Le président Macky Sall (à gauche) et le chancelier allemand Olaf Scholz (à droite) inaugurent une centrale photovoltaïque lors de la visite du chancelier au Sénégal en 2022.

« L’Afrique a beaucoup de respect pour l’Allemagne, mais il faut préserver cela. »

Blog Joint Futures 39, 23.01.2024

Dans notre entretien, l’Ambassadeur Sall aborde l’opinion publique, la migration, l’énergie et l'avenir de la coopération germano-africaine. Il souligne les mesures positives prises par le gouvernement allemand, tout en incitant Berlin à renforcer la coopération dans l’intérêt mutuel.

 

Megatrends Afrika (MTA) : Monsieur Sall, selon vous, le regard allemand sur l’Afrique a-t-il évolué pendant les cinq années que vous avez passées ici, et comment percevez-vous le débat allemand sur l’Afrique en général ?

S.E. Cheikh Tidiane Sall (CTS) : On peut, en effet, parler d’une certaine évolution au cours des dix dernières années. Je pense que cela a été plus visible d’abord avec Angela Merkel, notamment avec le lancement du « Compact with Africa » (CwA) du G20 en 2017. Auparavant, l’Afrique n’était pas vraiment dans les super-priorités du gouvernement allemand du moins pas au niveau de la chancellerie fédérale.

On constate donc une évolution positive de la part du gouvernement allemand, et cela s’est traduit aussi par des visites de haut niveau dans certains pays africains. Je peux citer, en ce qui concerne le Sénégal, la visite du président Frank-Walter Steinmeier en février 2022. Trois mois après, on a accueilli le chancelier fédéral Olaf Scholz, sans oublier la visite de son prédécesseur en août 2018. Pour moi, c’est un très bon indicateur de l’intérêt croissant de l’Allemagne vis-à-vis de l’Afrique.

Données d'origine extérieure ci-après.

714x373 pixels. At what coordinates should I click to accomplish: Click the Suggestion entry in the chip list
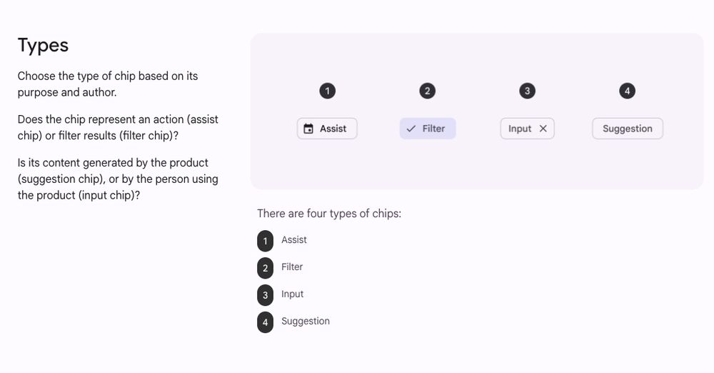pyautogui.click(x=305, y=321)
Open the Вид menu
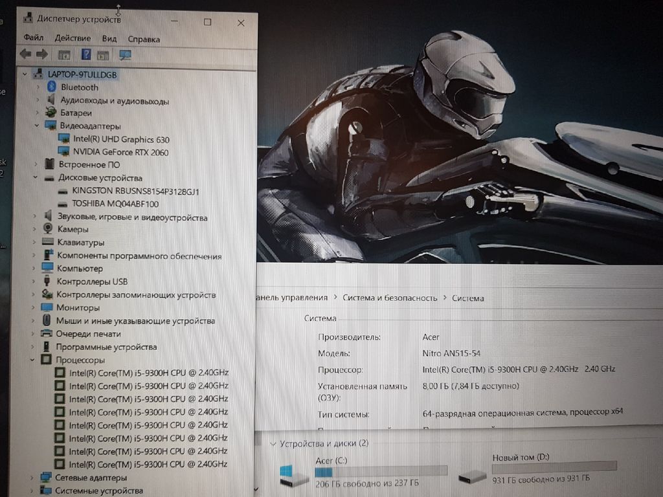663x497 pixels. pyautogui.click(x=109, y=39)
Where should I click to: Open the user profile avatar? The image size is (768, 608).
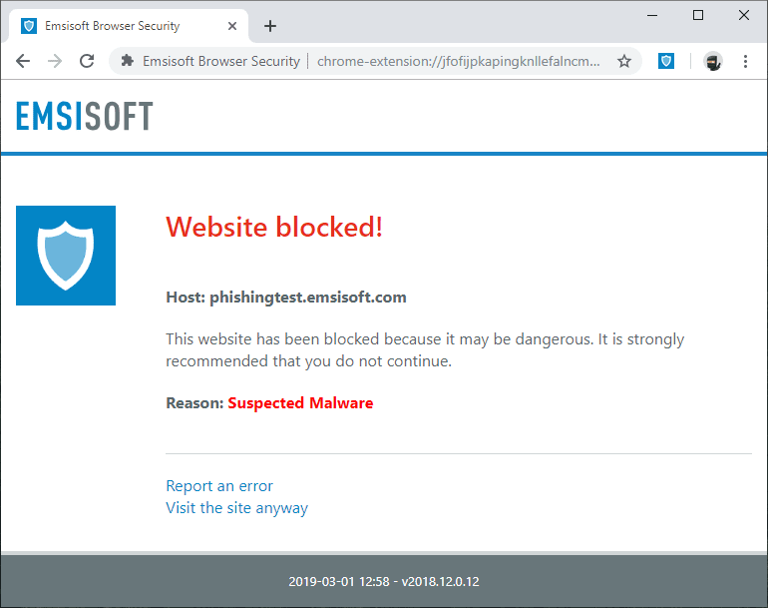(713, 61)
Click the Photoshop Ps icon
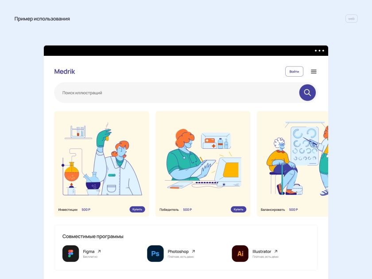Screen dimensions: 372x279 pos(155,253)
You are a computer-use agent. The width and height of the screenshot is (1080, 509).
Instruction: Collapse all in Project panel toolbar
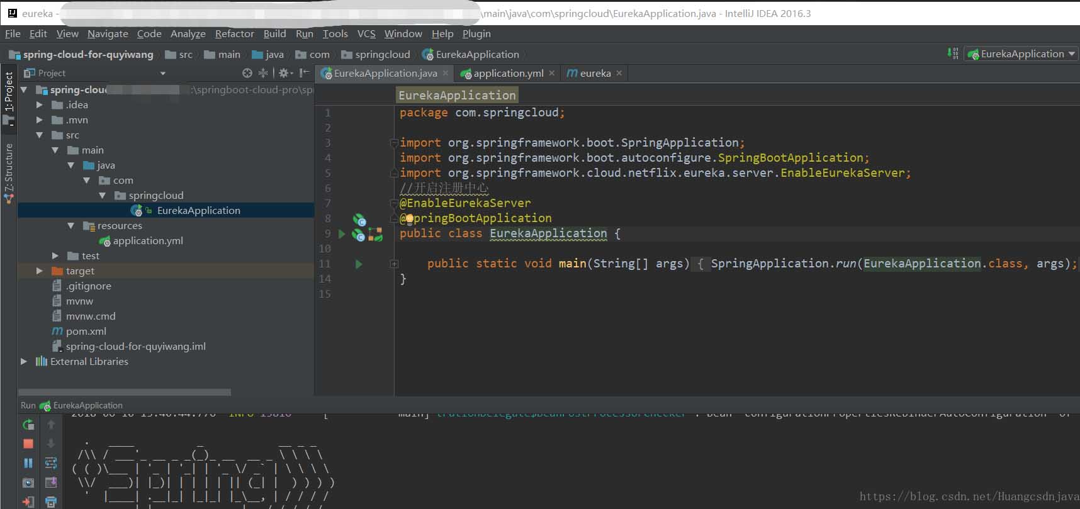click(263, 73)
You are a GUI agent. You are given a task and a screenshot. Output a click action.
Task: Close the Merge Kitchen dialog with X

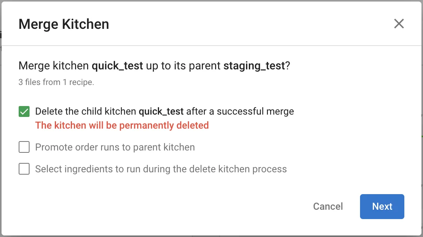(x=399, y=24)
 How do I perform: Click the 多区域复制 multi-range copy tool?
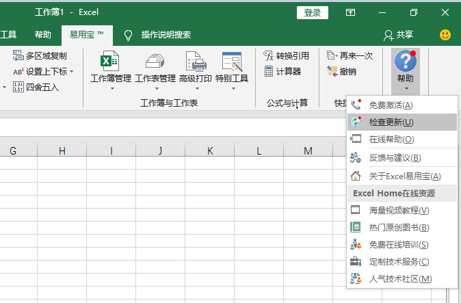[18, 55]

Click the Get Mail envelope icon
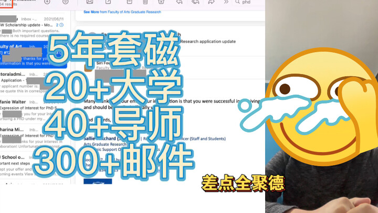(90, 3)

MTA : Est-ce que vous faites le même constat par rapport au débat public ou au regard des médias ?

CTS : Malheureusement, on constate une évolution très lente. Jusqu’à aujourd’hui, dans le débat public en Allemagne, les clichés prédominent : l’Afrique, c’est le continent des problèmes, l’immigration, la guerre, la faim etc. Je serais ravi de voir une évolution positive de l’opinion et des médias allemands, qui reflète la réalité des pays africains. L’Afrique c’est cinquante-quatre pays. C’est un continent très, très vaste. Il y a des évolutions et des situations différentes d’un pays à l’autre.

Je vois que l’opinion publique allemande n’est presque pas au courant de ce qui se passe sur le plan économique depuis quelques années. Par exemple, ces dernières années, les pays qui ont les meilleurs taux de croissance dans le monde se trouvent en Afrique. Le Sénégal a enregistré un taux de croissance moyen de plus de 5 % depuis 2014. Alors qu’ici, en Europe et même en Allemagne, on connait des taux qui ne sont pas loin de zéro, voire négatifs. J’ai cité l’exemple du Sénégal, mais il y a d’autres pays qui ont mis en place des réformes et où on observe une croissance économique, même s’ils restent encore dans la catégorie des pays en développement. Le regard de l’opinion sur le continent africain doit encore évoluer.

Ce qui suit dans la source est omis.